Тозелли закусил губу, ужаснувшись мысли, что в нашей кухне могут быть «жучки».
На улице я открыл друзьям «страшную тайну»: Фабиола действовала в спешном порядке, поскольку Объединенные Нации начали секретные переговоры с целью посадить меня на бельгийский трон, когда я подрасту. Они боялись, что Бодуэн I умрет, не оставив наследника, и тогда произойдет революция — как в России.
— Как это — Объединенные Нации? — поинтересовался Аверелл.
— Это когда все страны мира собираются вместе и решают, где будет война, — объяснил Ги де Блегор и добавил ехидным тоном:
— Да чихать они хотели на твою Бельгию! Страна маленькая, ничего интересного, кроме жареной картошки. Объединенным Нациям и без бельгийцев есть чем заняться.
— Ты так думаешь?
Я многозначительно, с легкой издевкой улыбнулся, демонстрируя полную уверенность в себе и в международной значимости «моего» королевства.
— Докажи ему, — взмолился Тозелли.
— Ладно. Будут вам доказательства — завтра.
*Тут на сцену выходит ключевой персонаж моего детства, этакий волшебник Мерлин, посланный провидением, чтобы стать невольным соучастником моих выдумок. Из всех взрослых он один затмевал тебя своей статью, воображением и авторитетом, но я на него не злился, а использовал по полной программе.
Одетый с иголочки великан, весивший сто двадцать кило и говоривший с южноамериканским акцентом, синеглазый и седовласый волшебник Мерлин был сыном дона Густаво Герреро, отца-основателя Гаагского трибунала. Две тетушки моей матери работали кухарками в его изумительном поместье «Чиспа», на холмах Ниццы. Они были ровесницами Густаво Герреро-младшего и для краткости называли его между собой Густавито. Когда мы познакомились, ему было семьдесят три: прозвище забавно контрастировало с внушительными габаритами этого заядлого выпивохи (который никогда не пьянел!), его безупречными манерами и редкостной раскованностью. Унаследовав от отца титул посла Сальвадора, внешне он странным образом походил на Питера Устинова, Марлона Брандо и Уинстона Черчилля одновременно.

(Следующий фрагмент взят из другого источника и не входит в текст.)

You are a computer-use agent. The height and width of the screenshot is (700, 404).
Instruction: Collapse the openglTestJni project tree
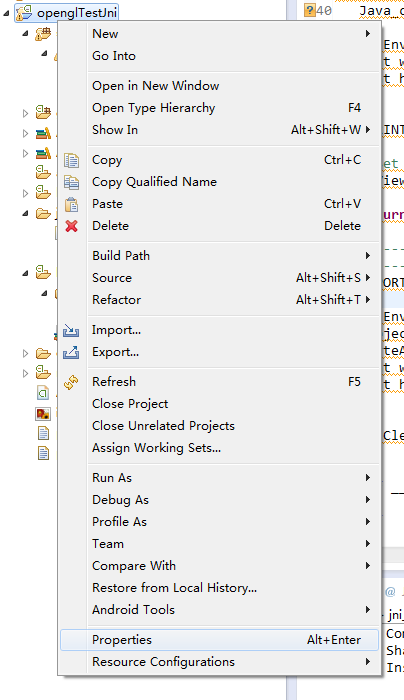tap(6, 13)
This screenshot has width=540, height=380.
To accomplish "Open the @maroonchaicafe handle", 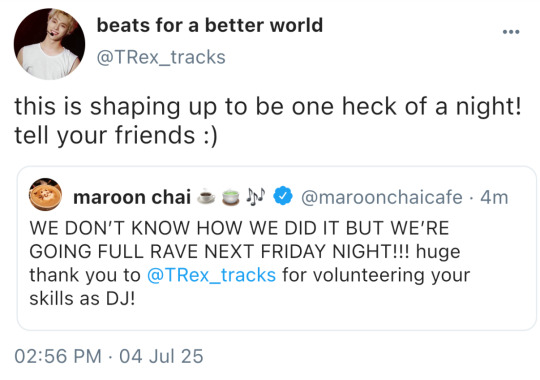I will tap(382, 197).
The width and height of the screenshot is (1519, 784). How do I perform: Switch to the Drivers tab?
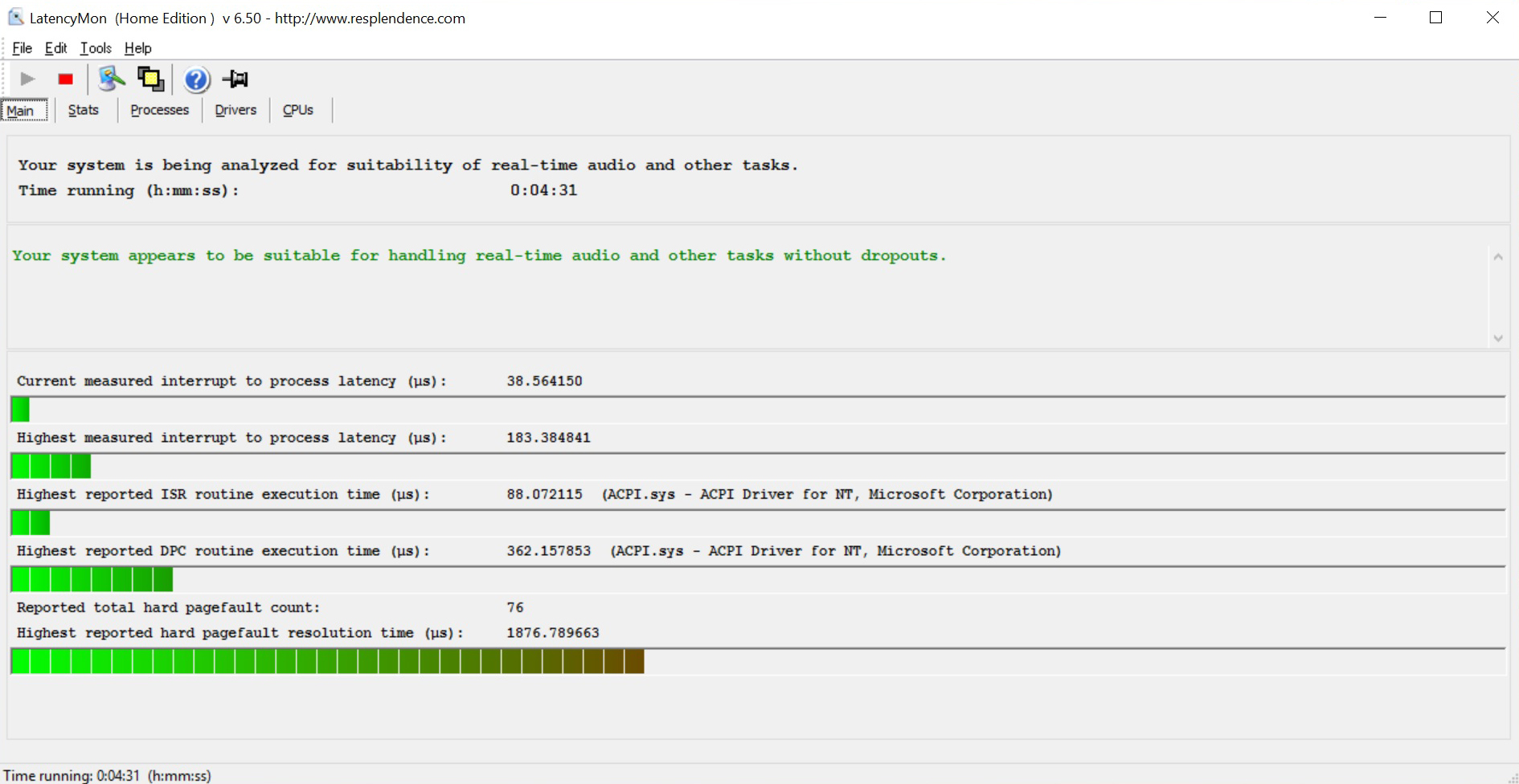coord(235,110)
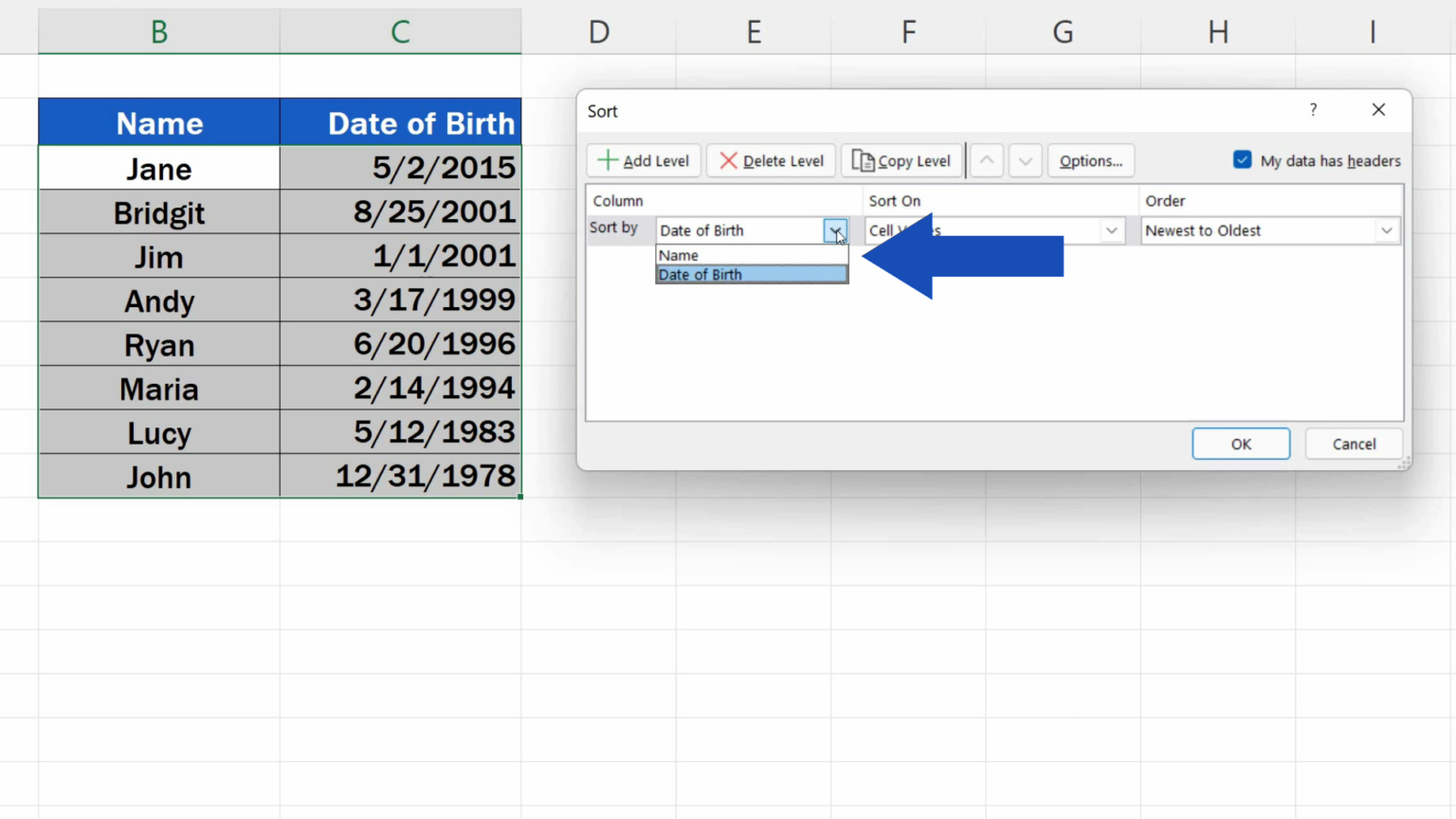This screenshot has width=1456, height=819.
Task: Click the move level up arrow icon
Action: point(986,160)
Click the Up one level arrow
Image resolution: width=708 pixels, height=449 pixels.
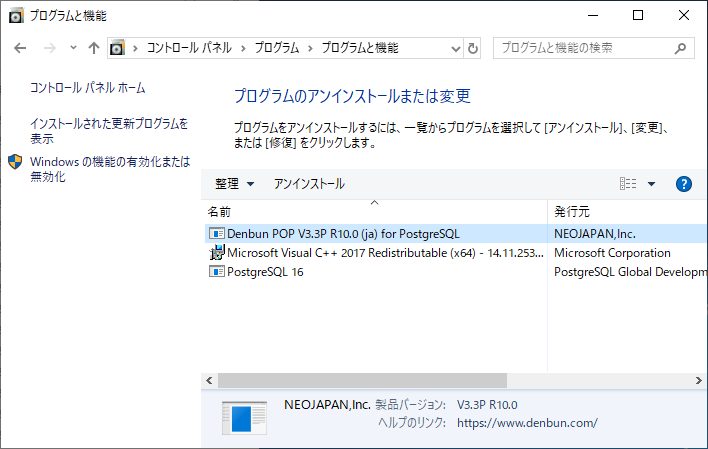(x=94, y=48)
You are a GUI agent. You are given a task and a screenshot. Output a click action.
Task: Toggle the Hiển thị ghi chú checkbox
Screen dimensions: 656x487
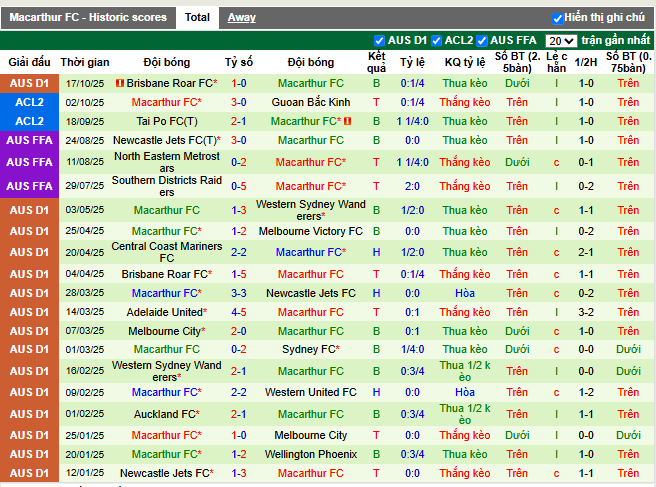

После смерти родителей и продажи имения Его Превосходительство Густавито взял привычку во время частых наездов на Лазурный берег останавливаться у бывшей прислуги своего отца, что нисколько его не смущало. Сестры вынуждены были тесниться в одной спальне, чтобы устроить «Мсье» со всеми удобствами, а тот пользовался этим без зазрения совести и сибаритствовал, частенько привозя с собой прелестную двадцатипятилетнюю чилийку Росси, которую именовал своим пресс-атташе и которая воспламеняла мои детские сны. Козырной картой нахлебника, осложнявшего жизнь моим двоюродным бабушкам, был его пульмановский шестисотый «мерседес» с дипломатическими номерами — роскошный лимузин, который он в отпуске водил сам.
Густавито очень меня любил и компенсировал великосветскую скупость готовностью быть всем полезным. Я сделал из него своего личного шофера, что позволяло если не вызволить бабушек из рабства, то по крайней мере хоть что-то с него поиметь, а заодно подтвердить мой статус политического беженца: я, как-никак, был наследником престола, которому угрожала смертельная опасность.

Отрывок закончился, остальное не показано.